→ TEXT SHOWN:
That is a forward looking statement: it sets an expectation for future delivery of something. I cannot go there. Sorry. You’re welcome to take a look at the date-stamped releases of drivers in a long-lived branch, and arrive at your own historical estimate of an answer to this question. I am not allowed to set expectations for anything in the future.

I’ve noticed you’ve cross-posted the question in the linux graphics forum. That’s probably a good place for linux driver-specific questions. I don’t have any more precise description of long-lived vs. short-lived available to me at the moment, but the moderator there may have a more precise description. Not sure.

Thanks for the clarifications on the types of support – much appreciated. Can you confirm that no period of enterprise support is provided with the purchase of hardware – it’s always paid, from day 1?

Also, sorry, two final specific questions related to current driver versions and then I think I’m out of your hair! :-D

  1. If I go to this page: http://www.nvidia.com/object/unix.html …I see that the latest long-lived driver is 390.48. If I click on that driver, the “supported products” lists only consumer-class hardware. If I go to the driver search and choose Tesla, P-Series, P100, Linux 64-bit RHEL7, CUDA 9.1, I get 390.46. Is this just somehow not up to date yet, or do they release slightly different point releases for the consumer cards vs. the enterprise cards?

  2. If I go to the drivers search page and select Tesla, M-Class, M2070, Linux 64-bit RHEL7, the choices are CUDA 8.0, 9.0, and 9.1. Shouldn’t this not list 9.x at all? It does seem to filter different CUDA versions based on what sort of hardware, etc. you select.

correct, unless at time of purchase you have negotiated something. That is rare, in my experience. The simple act of purchase of tesla hardware does not provide you with any automatic paid or enterprise support - as defined by the web page I previously linked.

For tesla hardware, the correct method to choose the “latest driver” that I referred to previously, is to use the wizard. The wizard is where you select Tesla, P-series, P100, …
Having said that, the differences between 390.46 and 390.48 are likely to be quite isolated (although they are not zero - there is something in there that matters to someone). Beyond that, I wouldn’t be able to describe the differences beyond what is published with the release notes. NVIDIA releases drivers according to a variety of needs. I won’t be able to give an exhaustive treatment of that here.

Yes, I agree, it should not list 9.0 and 9.1, for Fermi-class hardware (any cc2.x device). However there is a bit of a gray area here as R390 drivers do support Fermi, and they also do support CUDA 9.0/9.1. The fundamental restriction on Fermi in CUDA 9.0/9.1 comes about via the CUDA toolkit, not the driver.

OK, thanks again, txbob.

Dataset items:

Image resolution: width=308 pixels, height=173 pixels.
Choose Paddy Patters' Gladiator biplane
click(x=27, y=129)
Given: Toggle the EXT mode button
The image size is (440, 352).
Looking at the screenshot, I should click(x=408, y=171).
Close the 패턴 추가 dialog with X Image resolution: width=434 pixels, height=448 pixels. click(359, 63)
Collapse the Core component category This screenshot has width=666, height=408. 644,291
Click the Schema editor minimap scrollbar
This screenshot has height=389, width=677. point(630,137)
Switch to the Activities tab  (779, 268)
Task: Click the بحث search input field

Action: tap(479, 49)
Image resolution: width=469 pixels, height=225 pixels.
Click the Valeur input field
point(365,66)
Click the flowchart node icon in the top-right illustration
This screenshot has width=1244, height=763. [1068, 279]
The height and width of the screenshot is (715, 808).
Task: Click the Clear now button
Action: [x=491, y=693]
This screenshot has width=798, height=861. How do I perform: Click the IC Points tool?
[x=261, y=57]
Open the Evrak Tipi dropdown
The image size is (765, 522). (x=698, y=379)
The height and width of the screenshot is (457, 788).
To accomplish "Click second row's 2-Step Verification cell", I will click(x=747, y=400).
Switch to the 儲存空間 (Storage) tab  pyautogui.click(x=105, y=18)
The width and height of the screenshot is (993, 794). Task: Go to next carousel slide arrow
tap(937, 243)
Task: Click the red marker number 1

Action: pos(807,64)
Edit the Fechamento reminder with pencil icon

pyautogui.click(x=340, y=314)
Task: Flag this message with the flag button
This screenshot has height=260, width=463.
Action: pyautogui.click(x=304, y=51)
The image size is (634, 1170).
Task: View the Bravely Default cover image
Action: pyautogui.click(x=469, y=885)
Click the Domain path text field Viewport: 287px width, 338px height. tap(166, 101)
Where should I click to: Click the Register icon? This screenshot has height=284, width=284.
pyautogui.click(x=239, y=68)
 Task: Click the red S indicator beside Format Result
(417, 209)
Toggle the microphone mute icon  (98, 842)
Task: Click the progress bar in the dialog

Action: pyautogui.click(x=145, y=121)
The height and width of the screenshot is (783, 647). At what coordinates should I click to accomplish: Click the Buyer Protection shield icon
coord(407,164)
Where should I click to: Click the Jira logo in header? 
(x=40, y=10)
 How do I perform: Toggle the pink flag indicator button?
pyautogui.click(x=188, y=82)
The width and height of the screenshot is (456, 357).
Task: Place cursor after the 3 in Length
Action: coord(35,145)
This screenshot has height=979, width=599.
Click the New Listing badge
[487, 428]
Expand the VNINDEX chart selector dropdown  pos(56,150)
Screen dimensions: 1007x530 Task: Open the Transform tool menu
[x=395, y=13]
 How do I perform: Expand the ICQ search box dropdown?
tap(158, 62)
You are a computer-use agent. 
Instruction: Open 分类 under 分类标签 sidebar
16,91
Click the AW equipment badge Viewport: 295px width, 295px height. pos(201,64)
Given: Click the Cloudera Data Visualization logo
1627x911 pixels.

→ INSTRUCTIONS:
1 > According to the forum thread, which long-lived driver version does the Unix driver page list as the latest?
2 > Copy the records line for line, starting with their first line and going on through the line with "Switch to the Activities".

→ ANSWERS TO THE TASKS:
1 > 390.48

2 >
Image resolution: width=308 pixels, height=173 pixels.
Choose Paddy Patters' Gladiator biplane
click(x=27, y=129)
Given: Toggle the EXT mode button
The image size is (440, 352).
Looking at the screenshot, I should click(x=408, y=171).
Close the 패턴 추가 dialog with X Image resolution: width=434 pixels, height=448 pixels. click(359, 63)
Collapse the Core component category This screenshot has width=666, height=408. 644,291
Click the Schema editor minimap scrollbar
This screenshot has height=389, width=677. point(630,137)
Switch to the Activities tab  (779, 268)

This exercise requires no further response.